La vida cambia y nos cambia. Las personas cambiamos. Todo cambia. Lo dicho
anteriormente no es la conjugación del verbo cambiar, sino la realidad de la
persona en su esencia. Nuestra vida llena de amores y desilusiones, de dolores
y desencantos, de tristeza en la mirada y en corazón, de amargura y silencio.
Lo único que no cambia ni desaparece es el amor, cuando es del bueno, a prueba
de todo. Ese corazón que ama a la persona con y en sus limitaciones, ese
corazón que no se olvida del setenta veces siete, es decir, amar siempre,
al estilo de Dios, a pesar de todo. “Pueblo mío, yo mismo abriré sus
sepulcros, los haré salir de ellos y los conduciré de nuevo a la tierra de
Israel. Cuando abra sus sepulcros y los saque de ellos, pueblo mío, ustedes
dirán que yo soy el Señor” (Ez. 37, 12-14)
El amor de Dios viene a
nuestro encuentro y nos abraza cálidamente como el sol cada mañana; el
amor de Dios viene a nuestro encuentro como la lluvia fresca del cielo
que purifica nuestro cuerpo y limpia nuestro rostro “careto” por nuestros
pecados y limitaciones; el amor viene a nuestro encuentro como la brisa suave y
tierna hecha perdón. Nuestra vida privada y oculta es como un sepulcro, ese
sepulcro oscuro y lleno de mañas y telarañas, lleno de mediocridades e
infidelidades, de fallos y caídas. De ese sepulcro nos va a sacar Dios según su
promesa. Él mismo abrirá los sepulcros y nos devolverá la vida y además, nos
hará salir de ellos, porque “El Es” el origen de la vida y el perdón, es
la existencia y quien nos hace existir. El es Dios y el ser humano a penas una criatura
hecha de tierra y hecha sepulcro.
Creo firmemente que
conocemos el corazón y los sentimientos que salen de lo más íntimo de
Dios y los conocemos porque Jesús se ha encargado de darlos a conocer,
pero cuando toca a nuestra puerta, la puerta del corazón, el desánimo, la
decepción, la desilusión, el dolor y el desencanto puede más esto que aquello.

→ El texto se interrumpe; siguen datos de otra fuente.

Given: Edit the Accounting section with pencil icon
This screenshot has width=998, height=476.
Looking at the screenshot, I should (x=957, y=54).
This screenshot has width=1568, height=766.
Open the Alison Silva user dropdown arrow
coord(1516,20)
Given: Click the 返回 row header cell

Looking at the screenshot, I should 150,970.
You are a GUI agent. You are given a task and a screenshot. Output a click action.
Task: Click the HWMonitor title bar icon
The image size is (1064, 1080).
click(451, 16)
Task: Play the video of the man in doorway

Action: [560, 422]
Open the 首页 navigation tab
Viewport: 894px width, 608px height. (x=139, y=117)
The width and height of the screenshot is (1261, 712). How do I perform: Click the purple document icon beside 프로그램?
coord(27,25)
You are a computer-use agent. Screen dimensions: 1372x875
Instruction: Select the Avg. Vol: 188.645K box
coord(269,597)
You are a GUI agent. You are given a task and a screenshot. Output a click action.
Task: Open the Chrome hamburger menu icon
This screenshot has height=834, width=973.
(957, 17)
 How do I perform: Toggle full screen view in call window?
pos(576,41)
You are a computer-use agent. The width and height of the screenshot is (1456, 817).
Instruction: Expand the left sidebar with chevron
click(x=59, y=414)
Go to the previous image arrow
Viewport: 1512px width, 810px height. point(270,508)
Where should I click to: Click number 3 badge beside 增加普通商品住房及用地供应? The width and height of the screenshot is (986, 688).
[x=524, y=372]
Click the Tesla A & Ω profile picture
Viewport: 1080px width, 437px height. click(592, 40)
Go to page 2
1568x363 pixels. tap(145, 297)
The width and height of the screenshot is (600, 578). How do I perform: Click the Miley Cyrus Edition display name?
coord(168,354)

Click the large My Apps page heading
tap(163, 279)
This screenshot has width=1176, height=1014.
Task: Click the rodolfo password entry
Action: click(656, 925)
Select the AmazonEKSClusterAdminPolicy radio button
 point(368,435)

El punto de partida en el ser humano es la limitación cuando se ve a sí mismo,
pero el punto de llegada es la perfección cuando se acerca, paso a paso a la
santidad de Dios. “Entonces les infundirá a ustedes mi espíritu y vivirán,
los estableceré en su tierra y ustedes sabrán que yo, el Señor, lo dije y lo
cumplí”.
La resurrección es un
llamado al cambio permanente, pero no idealizado, sino realista y pausado
porque no son nuestros méritos, sino los de Dios, quien nos hace vivir aquí y
en él, después de la muerte, porque él es un Dios de vivos y no de muertos, por
lo tanto quienes han muerto antes, nuestros seres queridos, están vivos y viven
para siempre, según nuestra fe. Jesús le dice a Marta “Yo
soy la resurrección y la vida. El que cree en mí, aunque haya muerto, vivirá; y
todo aquel que está vivo y cree en mí no morirá para siempre. ¿Crees esto? El
Señor de la vida domina la muerte, aparta la losa que separa esta vida de la
otra, la luz penetra el sepulcro y nos hace revivir, caminando aun con ataduras
en las manos, en los pies y en el corazón.
El llamado del Señor que ama a
Lázaro como sólo un hombre puede amar a otro hombre porque es su amigo, es
este: “Desátenlo,
para que pueda andar”. Desatemos a las personas para que puedan andar
con libertad, porque el amor ahuyenta el temor y nos hace verdaderamente libres.